• Task brief:
Please return the records below exactly as they stand.

[Stored items]
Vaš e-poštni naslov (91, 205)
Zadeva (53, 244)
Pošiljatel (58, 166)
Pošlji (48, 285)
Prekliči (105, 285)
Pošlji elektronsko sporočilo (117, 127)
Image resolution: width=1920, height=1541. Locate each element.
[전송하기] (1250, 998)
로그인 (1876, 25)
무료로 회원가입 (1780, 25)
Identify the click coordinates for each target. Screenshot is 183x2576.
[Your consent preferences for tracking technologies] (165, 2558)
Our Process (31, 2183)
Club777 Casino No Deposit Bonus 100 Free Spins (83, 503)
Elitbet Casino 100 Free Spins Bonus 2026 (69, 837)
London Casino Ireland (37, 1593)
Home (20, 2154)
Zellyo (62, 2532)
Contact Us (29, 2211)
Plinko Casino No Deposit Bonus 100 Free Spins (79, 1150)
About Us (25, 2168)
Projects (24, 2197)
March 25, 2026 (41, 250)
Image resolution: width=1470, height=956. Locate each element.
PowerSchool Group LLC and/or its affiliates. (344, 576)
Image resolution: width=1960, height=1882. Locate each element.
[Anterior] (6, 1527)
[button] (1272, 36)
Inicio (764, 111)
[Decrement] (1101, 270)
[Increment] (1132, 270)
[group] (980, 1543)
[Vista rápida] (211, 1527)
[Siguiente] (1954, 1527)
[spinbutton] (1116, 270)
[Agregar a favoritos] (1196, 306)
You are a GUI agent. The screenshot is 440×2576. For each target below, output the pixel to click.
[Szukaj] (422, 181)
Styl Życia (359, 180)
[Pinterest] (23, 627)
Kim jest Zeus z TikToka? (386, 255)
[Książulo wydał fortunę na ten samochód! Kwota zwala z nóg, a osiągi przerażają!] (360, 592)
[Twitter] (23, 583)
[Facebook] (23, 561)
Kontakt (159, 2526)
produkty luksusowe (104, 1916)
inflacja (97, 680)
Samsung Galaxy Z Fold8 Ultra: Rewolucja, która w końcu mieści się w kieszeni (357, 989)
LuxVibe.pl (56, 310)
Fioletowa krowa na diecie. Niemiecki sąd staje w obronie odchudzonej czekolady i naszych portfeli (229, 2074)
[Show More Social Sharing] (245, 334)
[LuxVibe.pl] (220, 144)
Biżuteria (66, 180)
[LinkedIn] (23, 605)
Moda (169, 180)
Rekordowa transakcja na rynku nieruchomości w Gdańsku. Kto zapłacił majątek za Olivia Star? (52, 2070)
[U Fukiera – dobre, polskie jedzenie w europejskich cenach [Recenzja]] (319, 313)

• Response:
Vaš e-poštni naslov (91, 205)
Zadeva (53, 244)
Pošiljatel (58, 166)
Pošlji (48, 285)
Prekliči (105, 285)
Pošlji elektronsko sporočilo (117, 127)
Image resolution: width=1920, height=1541. Locate each element.
[전송하기] (1250, 998)
로그인 (1876, 25)
무료로 회원가입 (1780, 25)
Identify the click coordinates for each target. Screenshot is 183x2576.
[Your consent preferences for tracking technologies] (165, 2558)
Our Process (31, 2183)
Club777 Casino No Deposit Bonus 100 Free Spins (83, 503)
Elitbet Casino 100 Free Spins Bonus 2026 (69, 837)
London Casino Ireland (37, 1593)
Home (20, 2154)
Zellyo (62, 2532)
Contact Us (29, 2211)
Plinko Casino No Deposit Bonus 100 Free Spins (79, 1150)
About Us (25, 2168)
Projects (24, 2197)
March 25, 2026 (41, 250)
Image resolution: width=1470, height=956. Locate each element.
PowerSchool Group LLC and/or its affiliates. (344, 576)
Image resolution: width=1960, height=1882. Locate each element.
[Anterior] (6, 1527)
[button] (1272, 36)
Inicio (764, 111)
[Decrement] (1101, 270)
[Increment] (1132, 270)
[group] (980, 1543)
[Vista rápida] (211, 1527)
[Siguiente] (1954, 1527)
[spinbutton] (1116, 270)
[Agregar a favoritos] (1196, 306)
You are a GUI agent. The screenshot is 440×2576. For each target below, output the pixel to click.
[Szukaj] (422, 181)
Styl Życia (359, 180)
[Pinterest] (23, 627)
Kim jest Zeus z TikToka? (386, 255)
[Książulo wydał fortunę na ten samochód! Kwota zwala z nóg, a osiągi przerażają!] (360, 592)
[Twitter] (23, 583)
[Facebook] (23, 561)
Kontakt (159, 2526)
produkty luksusowe (104, 1916)
inflacja (97, 680)
Samsung Galaxy Z Fold8 Ultra: Rewolucja, która w końcu mieści się w kieszeni (357, 989)
LuxVibe.pl (56, 310)
Fioletowa krowa na diecie. Niemiecki sąd staje w obronie odchudzonej czekolady i naszych portfeli (229, 2074)
[Show More Social Sharing] (245, 334)
[LuxVibe.pl] (220, 144)
Biżuteria (66, 180)
[LinkedIn] (23, 605)
Moda (169, 180)
Rekordowa transakcja na rynku nieruchomości w Gdańsku. Kto zapłacił majątek za Olivia Star? (52, 2070)
[U Fukiera – dobre, polskie jedzenie w europejskich cenach [Recenzja]] (319, 313)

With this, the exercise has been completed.